From the entries below, reproduce exactly the line containing "Given: Mute audio track A1", the line containing "Task: Open Language dropdown showing Chinese", and every line in between, with nothing added.
[Task material — start]
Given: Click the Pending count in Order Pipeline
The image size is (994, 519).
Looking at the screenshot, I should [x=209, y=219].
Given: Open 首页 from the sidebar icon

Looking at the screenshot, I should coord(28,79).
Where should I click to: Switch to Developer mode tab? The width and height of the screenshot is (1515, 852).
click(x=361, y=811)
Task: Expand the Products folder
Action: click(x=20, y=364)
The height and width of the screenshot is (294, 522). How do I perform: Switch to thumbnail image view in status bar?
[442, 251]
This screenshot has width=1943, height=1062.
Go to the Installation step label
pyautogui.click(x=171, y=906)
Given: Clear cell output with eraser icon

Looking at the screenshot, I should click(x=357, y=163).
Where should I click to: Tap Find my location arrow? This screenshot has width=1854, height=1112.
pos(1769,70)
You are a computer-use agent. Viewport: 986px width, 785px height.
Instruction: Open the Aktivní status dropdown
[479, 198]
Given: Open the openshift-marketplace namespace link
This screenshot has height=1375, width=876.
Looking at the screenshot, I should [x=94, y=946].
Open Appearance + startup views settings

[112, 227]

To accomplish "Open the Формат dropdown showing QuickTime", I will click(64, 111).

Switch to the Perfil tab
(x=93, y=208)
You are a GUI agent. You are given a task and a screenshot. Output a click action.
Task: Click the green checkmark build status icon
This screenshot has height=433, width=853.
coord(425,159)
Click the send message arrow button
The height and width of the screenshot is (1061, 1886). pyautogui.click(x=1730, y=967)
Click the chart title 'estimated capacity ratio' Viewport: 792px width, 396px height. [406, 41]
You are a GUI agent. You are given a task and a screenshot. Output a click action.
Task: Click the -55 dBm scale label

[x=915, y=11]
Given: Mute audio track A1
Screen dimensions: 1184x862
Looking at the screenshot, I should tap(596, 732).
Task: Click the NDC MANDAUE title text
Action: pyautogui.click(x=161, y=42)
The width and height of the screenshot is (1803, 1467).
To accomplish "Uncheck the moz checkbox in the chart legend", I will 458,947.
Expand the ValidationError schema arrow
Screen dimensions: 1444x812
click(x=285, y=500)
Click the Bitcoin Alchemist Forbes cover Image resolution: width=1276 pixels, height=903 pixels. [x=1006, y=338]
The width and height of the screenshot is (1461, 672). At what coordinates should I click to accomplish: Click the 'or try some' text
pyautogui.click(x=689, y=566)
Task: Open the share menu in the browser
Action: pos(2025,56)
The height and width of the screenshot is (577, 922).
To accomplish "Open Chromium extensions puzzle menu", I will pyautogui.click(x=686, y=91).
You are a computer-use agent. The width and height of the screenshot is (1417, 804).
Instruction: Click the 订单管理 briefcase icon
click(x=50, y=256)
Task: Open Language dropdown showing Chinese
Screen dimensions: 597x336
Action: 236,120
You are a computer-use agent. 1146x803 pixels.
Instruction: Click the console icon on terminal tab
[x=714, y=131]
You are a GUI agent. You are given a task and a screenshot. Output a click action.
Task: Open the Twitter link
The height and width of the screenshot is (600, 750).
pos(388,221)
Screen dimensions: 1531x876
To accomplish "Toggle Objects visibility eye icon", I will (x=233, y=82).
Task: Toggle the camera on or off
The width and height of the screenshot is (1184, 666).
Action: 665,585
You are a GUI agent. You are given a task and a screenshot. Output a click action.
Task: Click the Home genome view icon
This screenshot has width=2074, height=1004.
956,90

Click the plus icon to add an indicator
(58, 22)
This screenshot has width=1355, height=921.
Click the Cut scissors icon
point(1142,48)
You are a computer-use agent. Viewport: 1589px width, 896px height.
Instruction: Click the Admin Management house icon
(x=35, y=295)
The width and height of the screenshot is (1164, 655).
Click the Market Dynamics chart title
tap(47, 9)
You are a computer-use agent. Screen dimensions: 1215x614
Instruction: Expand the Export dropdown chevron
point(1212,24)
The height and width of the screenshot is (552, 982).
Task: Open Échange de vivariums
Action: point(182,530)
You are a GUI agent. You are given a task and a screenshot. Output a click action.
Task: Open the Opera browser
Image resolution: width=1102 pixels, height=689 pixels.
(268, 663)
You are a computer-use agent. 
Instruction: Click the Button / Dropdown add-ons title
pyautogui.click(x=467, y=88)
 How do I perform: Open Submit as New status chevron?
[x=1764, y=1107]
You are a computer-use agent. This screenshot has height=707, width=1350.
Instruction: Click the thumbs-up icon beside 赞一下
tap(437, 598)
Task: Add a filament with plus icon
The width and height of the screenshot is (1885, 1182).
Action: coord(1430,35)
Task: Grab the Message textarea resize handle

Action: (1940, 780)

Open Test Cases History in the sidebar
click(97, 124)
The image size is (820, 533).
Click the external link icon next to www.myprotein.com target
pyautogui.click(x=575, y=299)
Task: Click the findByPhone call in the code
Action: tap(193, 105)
[Task material — finish]
-- Output below --
Given: Mute audio track A1
Screen dimensions: 1184x862
Looking at the screenshot, I should tap(596, 732).
Task: Click the NDC MANDAUE title text
Action: pyautogui.click(x=161, y=42)
The width and height of the screenshot is (1803, 1467).
To accomplish "Uncheck the moz checkbox in the chart legend", I will 458,947.
Expand the ValidationError schema arrow
Screen dimensions: 1444x812
click(x=285, y=500)
Click the Bitcoin Alchemist Forbes cover Image resolution: width=1276 pixels, height=903 pixels. [x=1006, y=338]
The width and height of the screenshot is (1461, 672). At what coordinates should I click to accomplish: Click the 'or try some' text
pyautogui.click(x=689, y=566)
Task: Open the share menu in the browser
Action: pos(2025,56)
The height and width of the screenshot is (577, 922).
To accomplish "Open Chromium extensions puzzle menu", I will pyautogui.click(x=686, y=91).
You are a computer-use agent. The width and height of the screenshot is (1417, 804).
Instruction: Click the 订单管理 briefcase icon
click(x=50, y=256)
Task: Open Language dropdown showing Chinese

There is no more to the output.